Melibatkan Semua Orang: Menyebarkan Berita tentang Polusi Udara
Selama diskusi, para peserta bertukar pikiran tentang cara-cara untuk meningkatkan kesadaran tentang polusi udara dan memastikan para pengambil keputusan memahami keprihatinan mereka. Salah satu ide menonjol yang muncul adalah kekuatan dari percakapan antargenerasi. Chadirin, seorang warga Kampung Balokan, berbagi beberapa pemikiran mendalam:
"Kami memiliki cerita tentang bagaimana polusi udara mempengaruhi kami. Kami khawatir dengan anak-anak kami, mereka akhirnya bermain di pinggir jalan, terpapar bahaya lalu lintas dan polusi. Tapi apa yang bisa kita lakukan? Generasi muda, teman-teman kita, dapat menyampaikan kekhawatiran ini kepada pihak berwenang karena mereka tahu bagaimana cara menyelesaikannya."
Gagasan ini mendapat tanggapan positif dari para peserta seperti Katarina Mada, yang berbagi pengalaman advokasinya dan menekankan perlunya memastikan bahwa cerita-cerita ini sampai ke para pembuat kebijakan dan mendorong perubahan positif.

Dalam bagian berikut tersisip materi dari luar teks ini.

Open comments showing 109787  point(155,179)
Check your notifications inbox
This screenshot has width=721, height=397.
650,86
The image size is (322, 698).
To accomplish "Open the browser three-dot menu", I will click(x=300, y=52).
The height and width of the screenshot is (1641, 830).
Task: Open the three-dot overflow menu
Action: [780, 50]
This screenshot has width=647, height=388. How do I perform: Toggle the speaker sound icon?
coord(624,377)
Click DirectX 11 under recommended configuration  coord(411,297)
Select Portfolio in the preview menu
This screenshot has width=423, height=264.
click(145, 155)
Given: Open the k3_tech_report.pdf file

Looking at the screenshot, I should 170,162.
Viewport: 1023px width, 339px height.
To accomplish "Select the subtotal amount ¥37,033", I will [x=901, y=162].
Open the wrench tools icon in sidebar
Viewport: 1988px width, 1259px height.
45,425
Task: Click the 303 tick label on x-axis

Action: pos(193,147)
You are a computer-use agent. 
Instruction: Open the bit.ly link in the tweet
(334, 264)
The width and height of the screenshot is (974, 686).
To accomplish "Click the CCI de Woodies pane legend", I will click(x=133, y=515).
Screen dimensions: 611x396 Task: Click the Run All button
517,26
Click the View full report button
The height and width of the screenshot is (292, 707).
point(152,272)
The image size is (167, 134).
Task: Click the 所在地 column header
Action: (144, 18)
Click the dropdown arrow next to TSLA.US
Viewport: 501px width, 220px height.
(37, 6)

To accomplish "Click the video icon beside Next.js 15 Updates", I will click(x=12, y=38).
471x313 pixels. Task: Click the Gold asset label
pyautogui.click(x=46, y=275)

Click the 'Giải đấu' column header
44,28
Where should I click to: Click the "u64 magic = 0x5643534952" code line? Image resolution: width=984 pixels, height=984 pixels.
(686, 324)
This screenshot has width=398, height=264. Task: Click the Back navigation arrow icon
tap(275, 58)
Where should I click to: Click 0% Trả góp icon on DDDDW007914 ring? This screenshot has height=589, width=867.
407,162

Kolaborasi antargenerasi yang serupa terjadi di Gang Lengkong, di mana lanskap konflik lahan yang kompleks melawan perusahaan logistik telah menyatukan generasi muda dan tua. Mereka bekerja sama untuk mengumpulkan wawasan dan cerita-cerita lingkungan, dengan dukungan administratif dari liga aktivis muda yang mendokumentasikan gerakan tersebut. Para aktivis ini merupakan bagian dari Jaringan Muda Kampung Kota (JMMK) yang secara rutin mengikuti pertemuan rutin Jaringan Masyarakat Miskin Kota (JMK) dan Konsorsium Masyarakat Miskin Kota (KMK) untuk mendiskusikan isu-isu yang ada di kampung mereka.
Generasi muda ini memiliki kemampuan pengorganisasian dan meningkatkan kesadaran warga akan hak-hak hukum mereka, yang semuanya diarahkan untuk berkolaborasi dalam mengamankan hak atas tanah. Mereka juga secara aktif menghadapi stigma negatif yang umum, seperti kekurangan ekonomi dan infrastruktur yang kurang memadai yang terkait dengan kampung dengan membuat narasi alternatif melalui Lokakarya Video Etnografi; program ini berupaya menyoroti kekayaan budaya, ketangguhan masyarakat, dan kisah-kisah perubahan yang ada di kampung-kampung tersebut.
Marsha, seorang warga di Kampung Susun Kunir mengenang kampungnya yang "memiliki banyak pepohonan, udara yang segar, dan banyak burung," cerita yang dibagikan oleh Lokakarya Video Etnografi dalam proyek video mereka.
Dalam perjuangan Jakarta yang sedang berlangsung melawan polusi udara, kenangan-kenangan ini, yang diwariskan dari generasi ke generasi, menenun narasi nostalgia, mengikat komunitas, masyarakat sipil, dan para pengambil keputusan dalam upaya bersama untuk udara yang lebih bersih dan masa depan yang lebih sehat.